On the surface, Charlie Burden and Natty Oaks could not be more different: She, the daughter of many generations of rural farmers; he, an executive at a multi-national engineering firm. But, in each other, they find the new lease on life they both so desperately need.
Natty dreams of a life beyond her small town. She is unhappily married to her high school crush (who now spends more time at the bar than at home) and passes the time nursing retired miners, coaching her son, The Pie Man's, soccer team and running the mountain trails she knows by heart, longing to get away from it all. Charlie has everything he ever thought he wanted, but after 25 years of climbing the corporate ladder, he no longer recognizes his own life: his job has become bureaucratic paper-pushing, his wife is obsessed with their country-club status, and his children have grown up and moved on.
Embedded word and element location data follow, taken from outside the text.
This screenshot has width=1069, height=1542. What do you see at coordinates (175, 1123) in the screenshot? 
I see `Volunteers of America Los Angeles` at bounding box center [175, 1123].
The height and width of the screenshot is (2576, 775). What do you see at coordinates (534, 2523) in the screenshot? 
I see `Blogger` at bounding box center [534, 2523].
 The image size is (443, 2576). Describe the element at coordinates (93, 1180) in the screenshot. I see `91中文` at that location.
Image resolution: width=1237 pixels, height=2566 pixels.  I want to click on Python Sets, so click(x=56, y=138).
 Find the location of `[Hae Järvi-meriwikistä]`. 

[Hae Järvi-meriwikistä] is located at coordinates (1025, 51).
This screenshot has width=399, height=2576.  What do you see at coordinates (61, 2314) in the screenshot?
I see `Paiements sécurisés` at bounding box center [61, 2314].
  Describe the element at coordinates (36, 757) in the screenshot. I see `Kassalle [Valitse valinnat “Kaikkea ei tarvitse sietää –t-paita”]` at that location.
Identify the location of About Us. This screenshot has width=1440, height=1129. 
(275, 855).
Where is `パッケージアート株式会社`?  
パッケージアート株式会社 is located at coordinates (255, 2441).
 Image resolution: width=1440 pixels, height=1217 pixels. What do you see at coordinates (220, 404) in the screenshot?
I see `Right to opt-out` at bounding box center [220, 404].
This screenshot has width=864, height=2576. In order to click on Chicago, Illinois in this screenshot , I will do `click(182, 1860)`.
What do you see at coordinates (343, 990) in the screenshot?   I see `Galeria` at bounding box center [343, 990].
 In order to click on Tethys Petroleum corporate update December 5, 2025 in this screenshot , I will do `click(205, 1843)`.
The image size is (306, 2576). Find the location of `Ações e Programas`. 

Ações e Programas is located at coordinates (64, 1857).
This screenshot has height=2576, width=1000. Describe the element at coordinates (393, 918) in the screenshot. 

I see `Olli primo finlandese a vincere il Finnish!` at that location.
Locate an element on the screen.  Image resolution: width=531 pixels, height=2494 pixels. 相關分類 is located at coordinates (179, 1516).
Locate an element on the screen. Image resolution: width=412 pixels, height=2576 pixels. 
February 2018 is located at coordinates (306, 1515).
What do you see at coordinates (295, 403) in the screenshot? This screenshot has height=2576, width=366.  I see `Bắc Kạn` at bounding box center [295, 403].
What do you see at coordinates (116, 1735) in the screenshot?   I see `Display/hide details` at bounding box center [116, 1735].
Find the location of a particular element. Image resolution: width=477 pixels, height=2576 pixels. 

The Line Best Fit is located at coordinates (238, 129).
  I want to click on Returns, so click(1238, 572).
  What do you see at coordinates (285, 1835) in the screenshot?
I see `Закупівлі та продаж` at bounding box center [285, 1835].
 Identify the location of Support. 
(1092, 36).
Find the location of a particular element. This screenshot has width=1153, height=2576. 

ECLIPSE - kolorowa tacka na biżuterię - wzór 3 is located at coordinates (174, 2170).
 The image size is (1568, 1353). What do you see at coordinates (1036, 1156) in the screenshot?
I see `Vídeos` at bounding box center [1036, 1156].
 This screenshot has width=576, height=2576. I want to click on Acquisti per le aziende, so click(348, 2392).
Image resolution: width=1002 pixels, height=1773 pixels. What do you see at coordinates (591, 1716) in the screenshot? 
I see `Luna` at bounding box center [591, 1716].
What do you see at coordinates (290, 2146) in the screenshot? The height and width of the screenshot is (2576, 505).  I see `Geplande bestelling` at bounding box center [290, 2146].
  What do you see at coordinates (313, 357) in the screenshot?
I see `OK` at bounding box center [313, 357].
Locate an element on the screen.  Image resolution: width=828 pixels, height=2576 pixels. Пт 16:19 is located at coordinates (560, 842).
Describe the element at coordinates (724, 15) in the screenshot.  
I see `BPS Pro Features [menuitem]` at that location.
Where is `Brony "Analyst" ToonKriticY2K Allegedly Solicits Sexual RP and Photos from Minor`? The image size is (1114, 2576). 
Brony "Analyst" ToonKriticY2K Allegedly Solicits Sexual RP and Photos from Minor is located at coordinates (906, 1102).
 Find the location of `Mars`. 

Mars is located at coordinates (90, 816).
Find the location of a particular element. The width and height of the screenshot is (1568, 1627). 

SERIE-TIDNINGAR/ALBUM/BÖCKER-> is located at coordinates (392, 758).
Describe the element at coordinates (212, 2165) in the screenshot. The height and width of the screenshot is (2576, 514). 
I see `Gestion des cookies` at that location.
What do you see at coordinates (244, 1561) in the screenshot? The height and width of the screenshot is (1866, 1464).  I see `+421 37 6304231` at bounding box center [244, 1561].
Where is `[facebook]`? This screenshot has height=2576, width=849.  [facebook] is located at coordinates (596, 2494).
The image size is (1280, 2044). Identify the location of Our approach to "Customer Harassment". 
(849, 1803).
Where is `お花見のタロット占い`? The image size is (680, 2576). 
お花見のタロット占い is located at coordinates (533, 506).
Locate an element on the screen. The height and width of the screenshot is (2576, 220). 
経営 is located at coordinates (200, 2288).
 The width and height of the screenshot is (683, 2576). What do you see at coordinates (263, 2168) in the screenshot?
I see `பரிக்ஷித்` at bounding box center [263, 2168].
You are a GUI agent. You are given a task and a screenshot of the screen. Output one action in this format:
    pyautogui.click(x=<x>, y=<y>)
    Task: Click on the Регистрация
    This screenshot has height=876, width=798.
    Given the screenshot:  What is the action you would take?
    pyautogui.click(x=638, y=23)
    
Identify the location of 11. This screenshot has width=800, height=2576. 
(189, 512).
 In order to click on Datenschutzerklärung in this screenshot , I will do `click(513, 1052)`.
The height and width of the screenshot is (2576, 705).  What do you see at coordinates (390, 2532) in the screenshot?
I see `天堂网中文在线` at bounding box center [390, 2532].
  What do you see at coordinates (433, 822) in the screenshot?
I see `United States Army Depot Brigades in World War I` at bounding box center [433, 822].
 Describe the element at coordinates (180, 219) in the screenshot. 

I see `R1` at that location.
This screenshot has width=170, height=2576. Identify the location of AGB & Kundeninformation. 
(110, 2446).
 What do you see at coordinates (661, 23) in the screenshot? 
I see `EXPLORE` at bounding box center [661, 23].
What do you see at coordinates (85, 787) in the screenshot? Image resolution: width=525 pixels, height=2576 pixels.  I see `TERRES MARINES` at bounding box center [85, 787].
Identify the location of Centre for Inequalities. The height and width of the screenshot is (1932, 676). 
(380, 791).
When he is sent to West Virginia to oversee a mining project, it is a chance to escape his stuffy life; to get involved, instead of watching from the sidelines. Arriving in Red Bone, though, he gets more than he bargained for: his new friends become the family he was missing and Natty, the woman who reminds him what happiness feels like. When his company's plans threaten to destroy Natty's family land, his loyalties are questioned and he is forced to choose between his old life and his new love in a fight for Redemption Mountain.
PUBLISHERS WEEKLY
Against the backdrop of rural West Virginia, Fitzgerald's accomplished first novel, originally self-published in 2009 as The Pie Man, tracks the improbable relationship between young Natty Oakes, a local "hillbilly" woman with the proverbial heart of gold, and Charlie Burden, a wealthy, college-educated, sophisticated Northeasterner with a strong moral compass. Both Natty and Charlie are dissatisfied with their married lives. Natty's shotgun marriage, already complicated by her firstborn son's Down syndrome, is upended when her husband's hubris and drinking quash his football career. Meanwhile Charlie, an executive with a New York engineering firm, has become uninterested in the superficial country-club life that still grips his socialite wife. When Charlie's firm sends him to the backwater town of Red Bone, W.Va., he's captivated by the area's natural beauty and unpretentious locals, not the least of whom are Natty and her son, called "Pie Man," with whom Charlie develops a sweet bond. Fitzgerald, an advertising pro, adeptly sells the duo's unlikely romance, and though the author can be didactic about the environmental effect of the mountaintop coal mining, his compelling take on the behind-the-scenes politics driving the area's energy industries is eye-opening.